Stored data entries
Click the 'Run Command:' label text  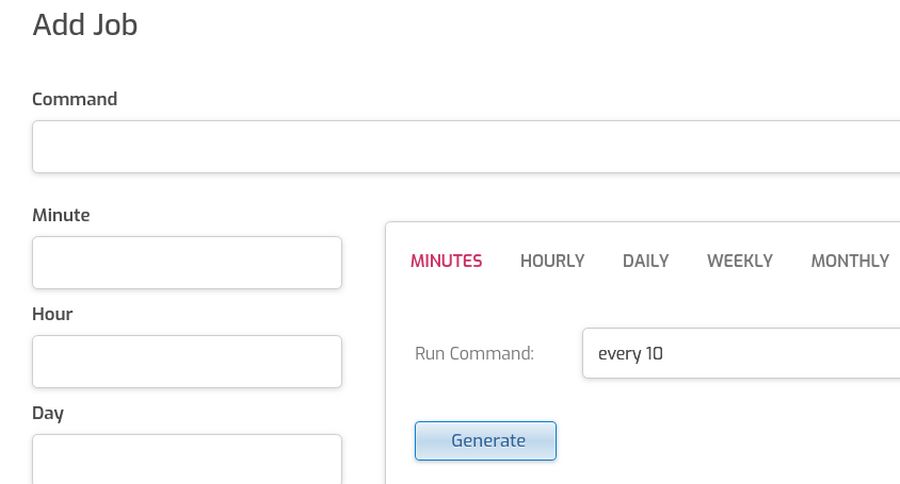click(474, 353)
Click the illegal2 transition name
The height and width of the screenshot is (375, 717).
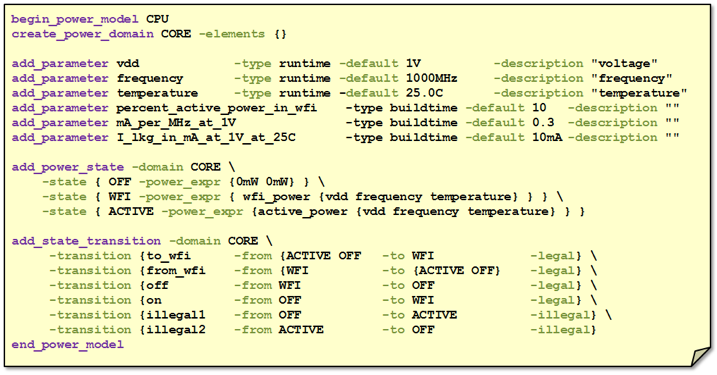coord(176,330)
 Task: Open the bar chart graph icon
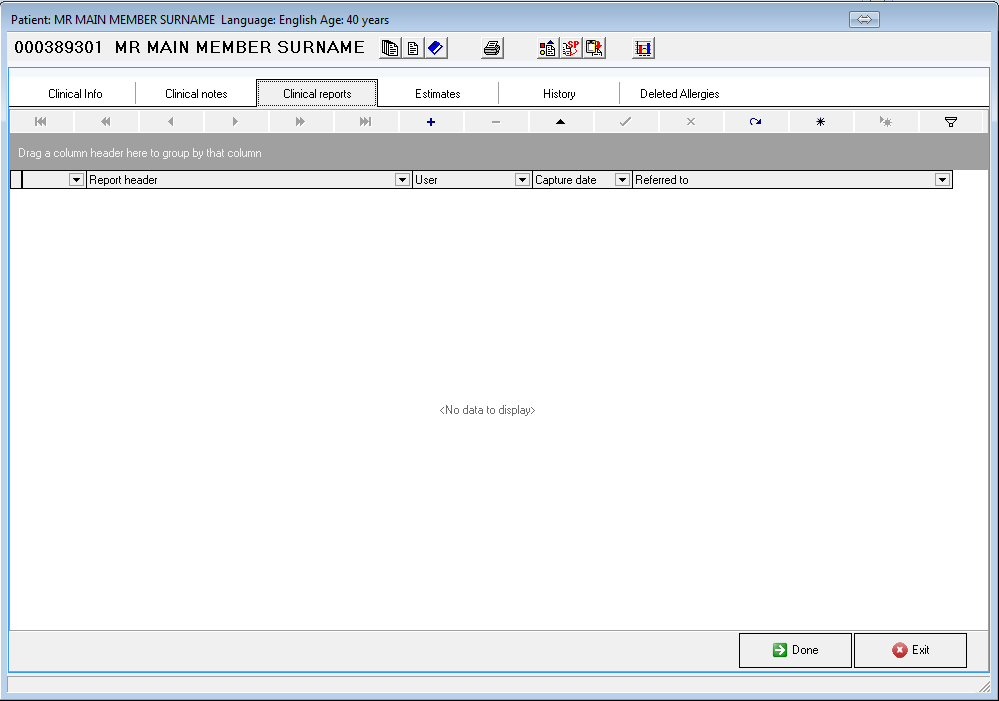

▸ **EXERCISE GOAL**
Please transcribe, word for word, every line from the one containing "The height and" through the last line of the records, both included, and leave the pictures out.

▸ **TASK RESPONSE**
The height and width of the screenshot is (375, 717).
coord(176,330)
 Task: Open the bar chart graph icon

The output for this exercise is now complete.